### EXERCISE TASK
Carry on the article about Maine's uniform building and energy code, picking up after its final sentence.

-- Begin SOURCE DOCUMENT --

The Maine State Legislature Friday enacted the Maine Uniform Building and Energy Code, which represents a huge step forward not only for consumers but for the building and development community in Maine.

For decades the patchwork of local codes differing from town to town have presented a complex and confusing process for builders and others. As a result of this legislation Maine will join 40 other states that have adopted uniform building and energy codes. It also creates a technical code board whose job it is to harmonize the entire array of codes including building and energy codes. To help municipalities comply with the uniform rules, all code enforcement personnel at the local level will be provided free training by the State.

LD 2257 has been carefully crafted to make code implementation work for small towns that may not as yet have adopted one. The 367 municipalities with less than 2,000 residents are exempted from any enforcement activity. Larger communities who may not have a code enforcement official may join with other communities, contract out the inspections or allow third party licensed inspections to be obtained by the builders or owners.

Senator Lynn Bromley , D-Cumberland County , who has worked on developing uniform building codes her entire career in the legislature pointed out that the new building codes will be applied to new construction and significant renovation projects. “Existing structures are not affected.” She added that Maine has some of the oldest housing stock in the country and that the law would provide special flexibility for rehabilitating historic homes and downtown districts to preserve their historic character. “Adopting a uniform rehab code allows us to relax some of the standards that for the first time to make it possible to preserve some of our beautiful old buildings.”

Senator Bromley concluded, “This legislation will improve Maine 's business climate, help rehab our downtowns and historic buildings, and provide Maine people with the assurance that their homes and businesses are well built and energy efficient.”

-- End SOURCE DOCUMENT --
-- Begin INFORMATION PROVIDED --

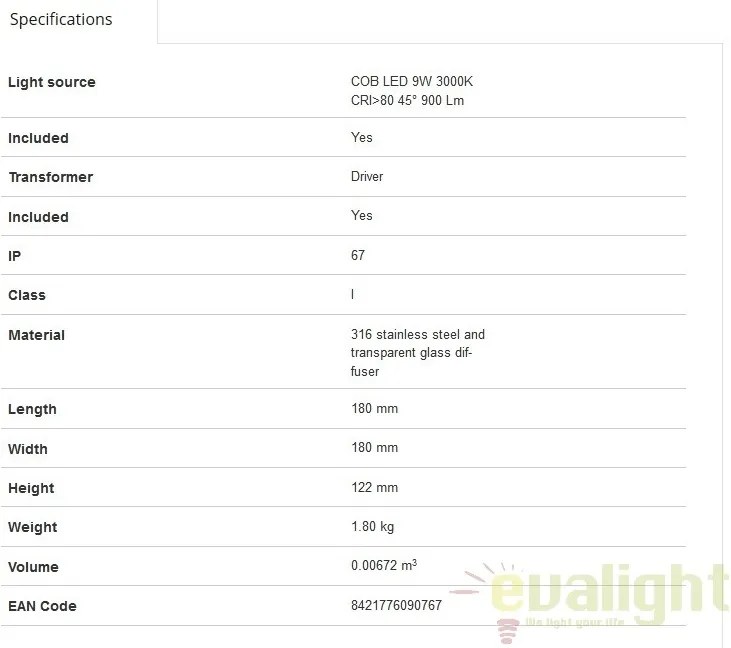
Task: Click the light bulb icon under logo
Action: [x=507, y=632]
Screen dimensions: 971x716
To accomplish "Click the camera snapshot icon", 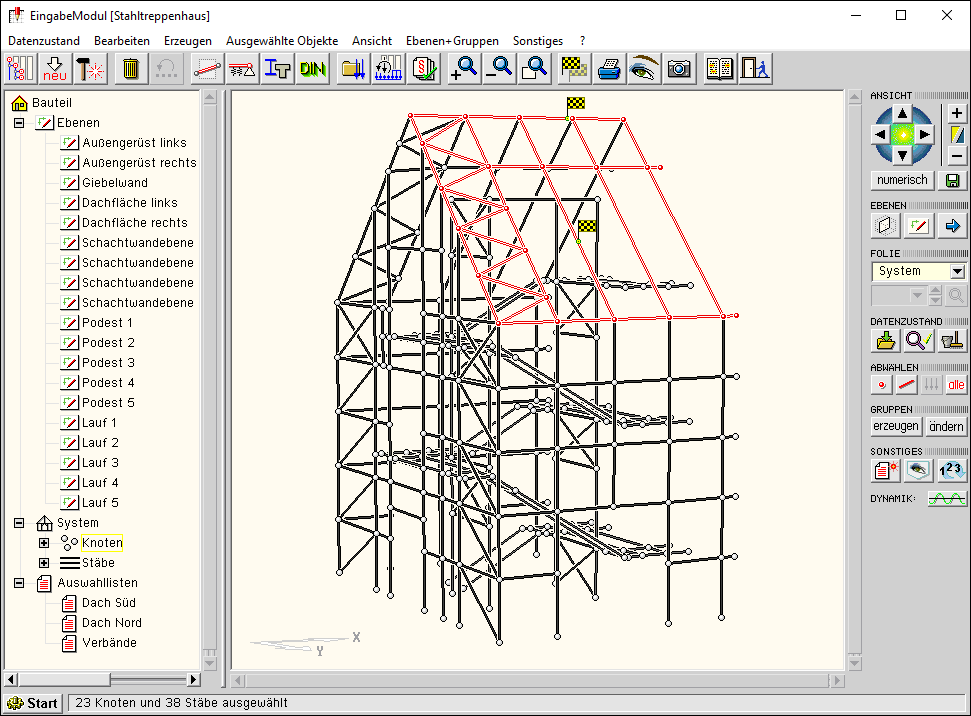I will coord(680,69).
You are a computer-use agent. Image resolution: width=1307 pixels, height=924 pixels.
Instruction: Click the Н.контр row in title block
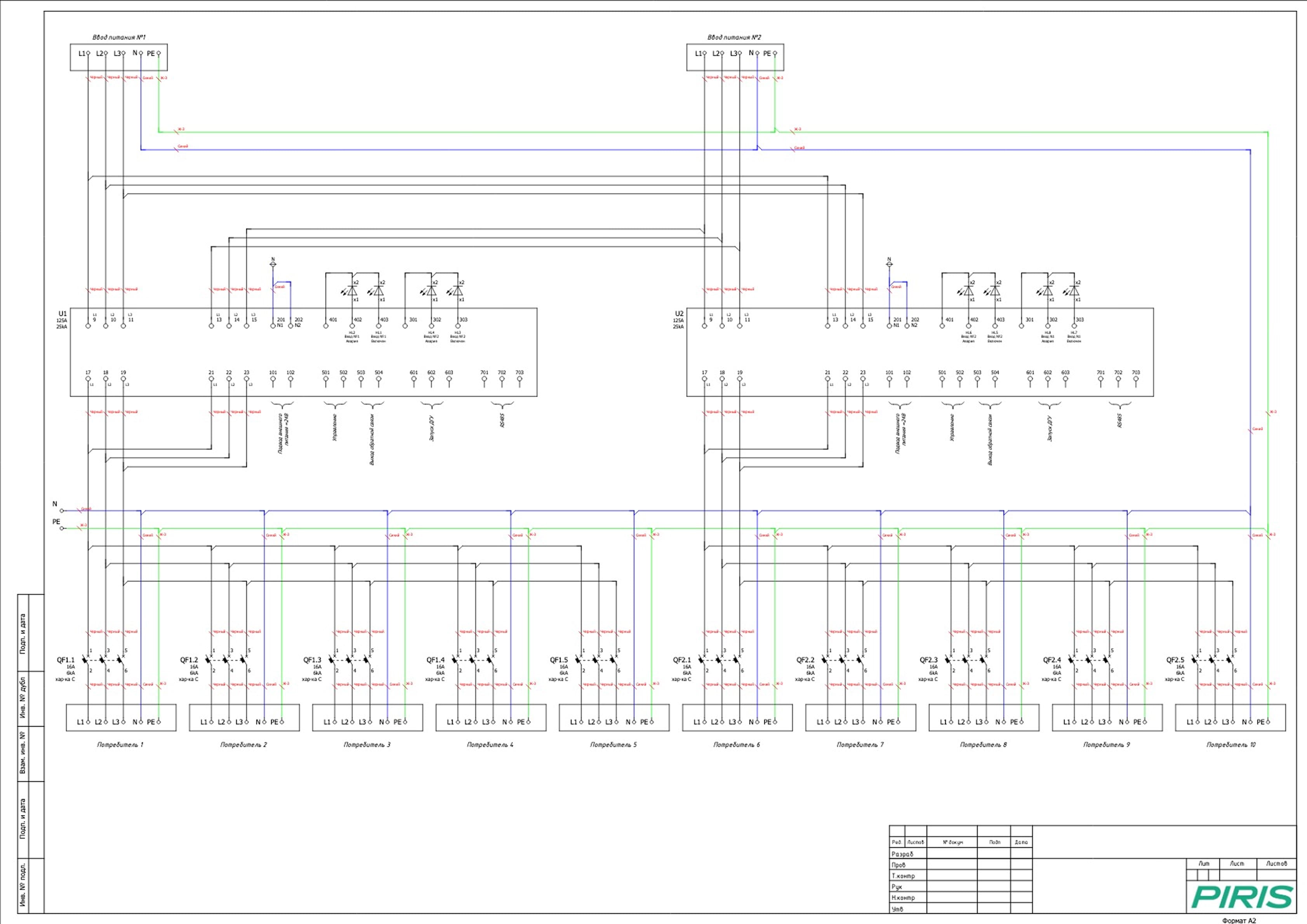[904, 898]
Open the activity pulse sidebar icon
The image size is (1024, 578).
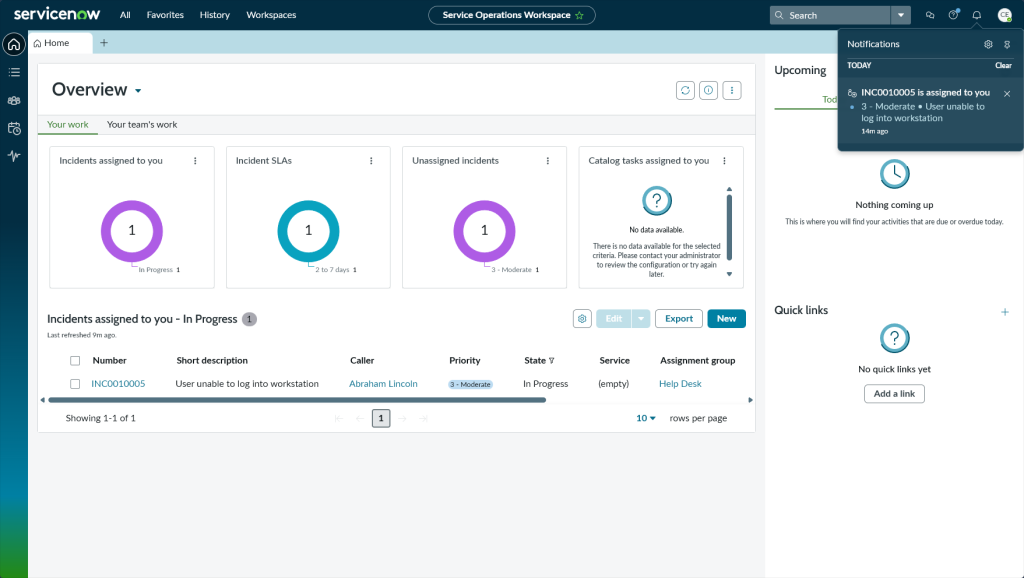click(14, 156)
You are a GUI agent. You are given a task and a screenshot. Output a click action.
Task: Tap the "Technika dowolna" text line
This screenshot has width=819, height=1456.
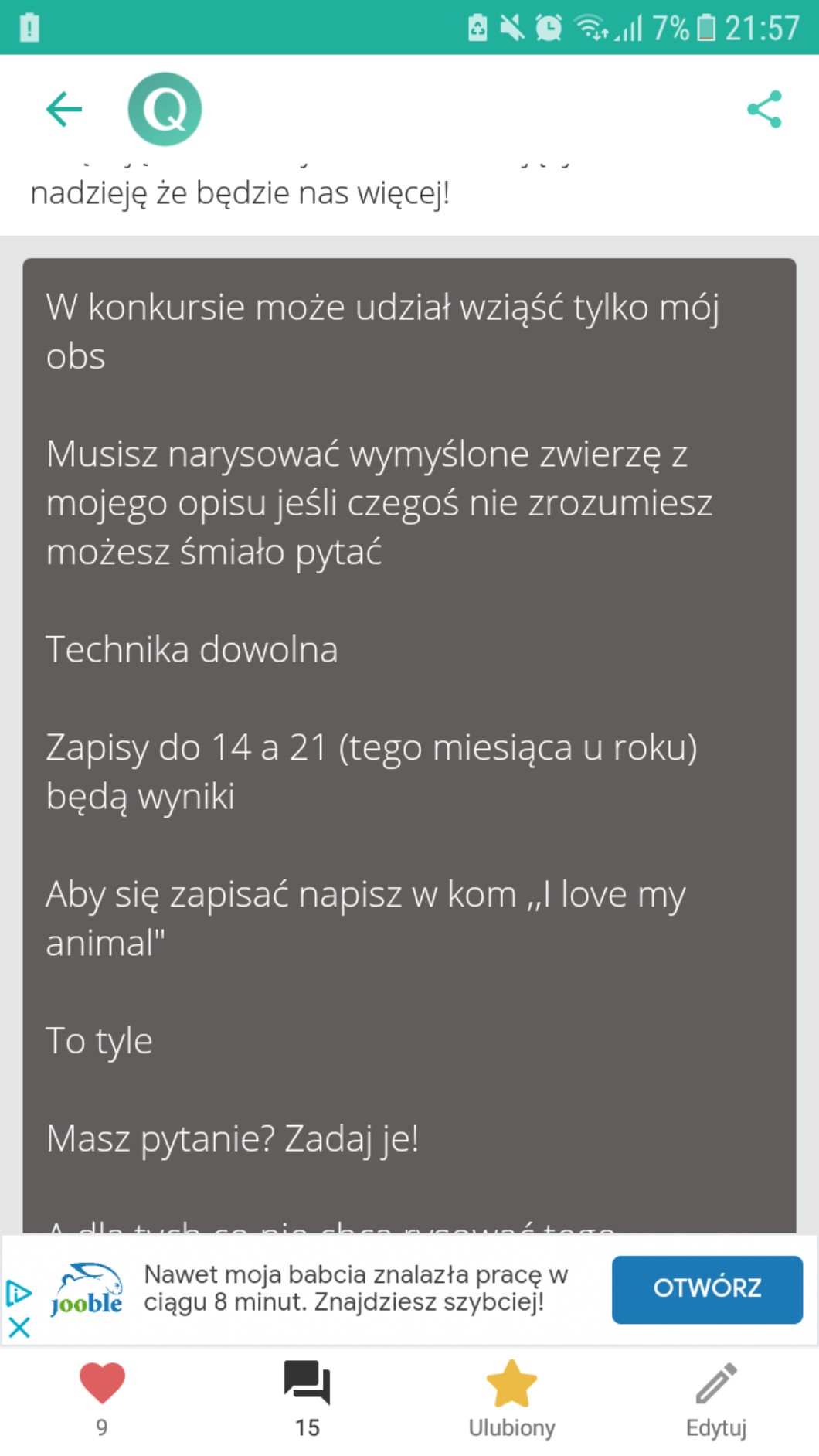click(x=192, y=649)
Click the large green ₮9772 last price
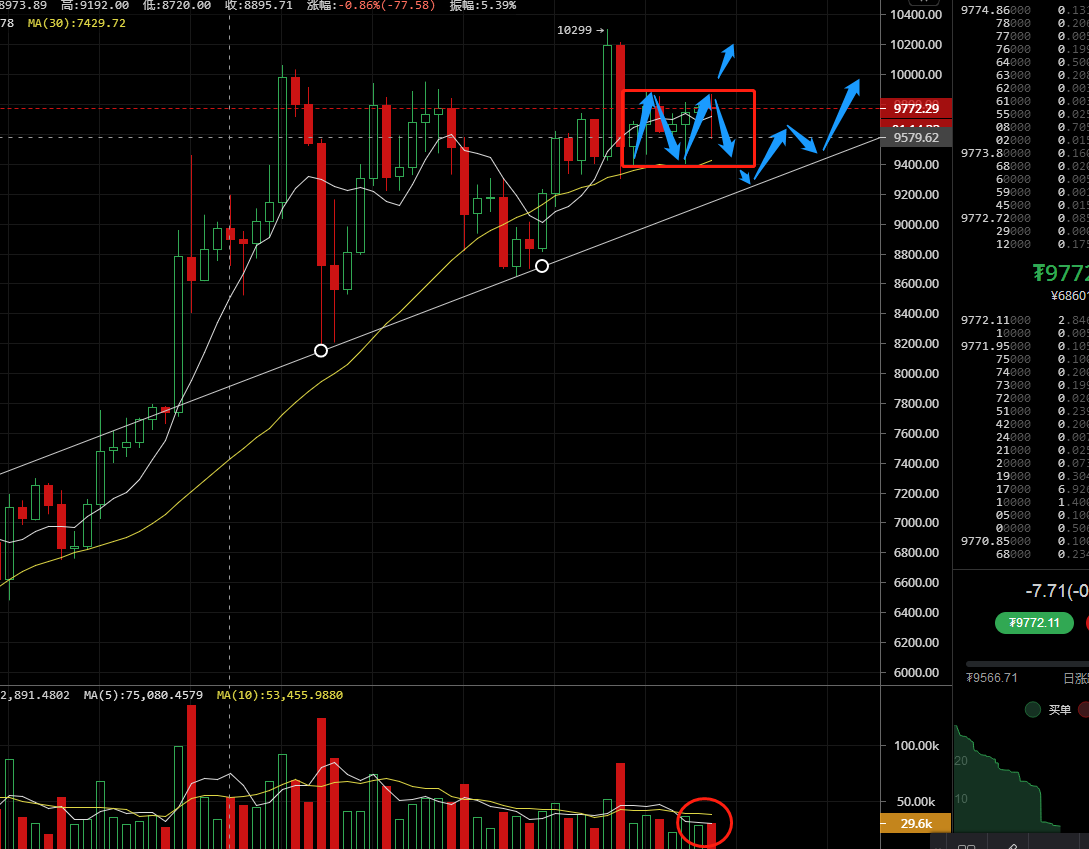This screenshot has width=1089, height=849. coord(1060,273)
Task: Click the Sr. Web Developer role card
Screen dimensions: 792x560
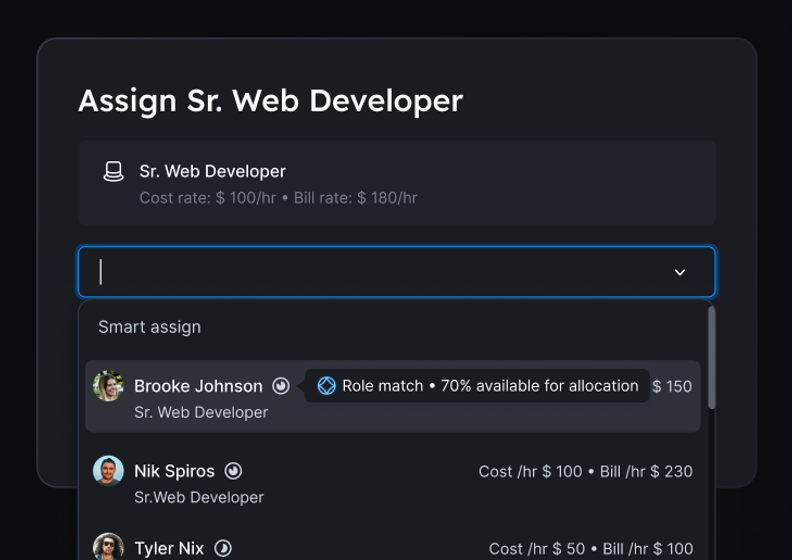Action: (396, 183)
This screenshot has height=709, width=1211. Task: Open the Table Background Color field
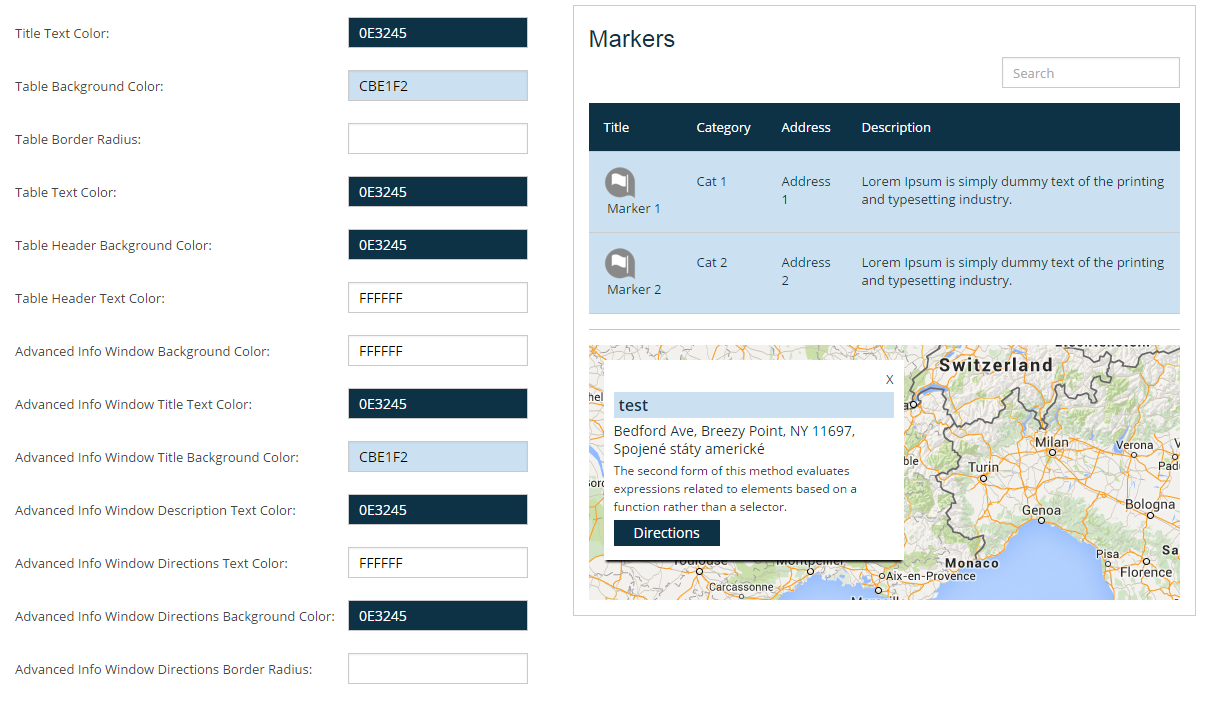437,86
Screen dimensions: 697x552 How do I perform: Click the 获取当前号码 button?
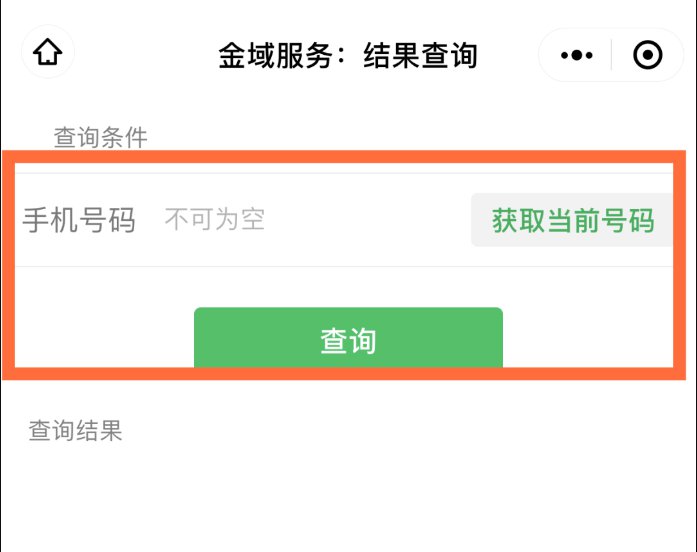click(572, 220)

-- End INFORMATION PROVIDED --

### THE RESPONSE
Senator Phil Bartlett, D-Cumberland County who submitted an energy efficient building code that was ultimately included with the uniform building code said, “Although Maine has a voluntary model building energy code in place, very few municipalities have adopted it. As a result, too few Maine people building new homes have benefited from codes that provide long-term savings in energy efficiency.”

The Maine Public Utilities Commission recently found that out of the thousands of homes built each year in Maine , only about 15 percent of them since 2005 would meet even the most basic energy efficiency standards. “This legislation will ultimately lower energy costs for people building new homes and making other substantial changes at a time when energy costs seem uncontrollable,” added Senator Bartlett.

Prior to passage of this bill, Maine was the only Northeastern state, and one of only 10 nationally that did not have a statewide energy efficiency standard for new homes.

The Uniform Building and Energy Code is supported by a broad coalition of groups, including the Associated General Contractors of Maine , the Retail Lumber Dealers of Maine, and the Home Builders and Remodelers Association of Maine and several environmental groups including GrowSmart and the Natural Resources Council of Maine.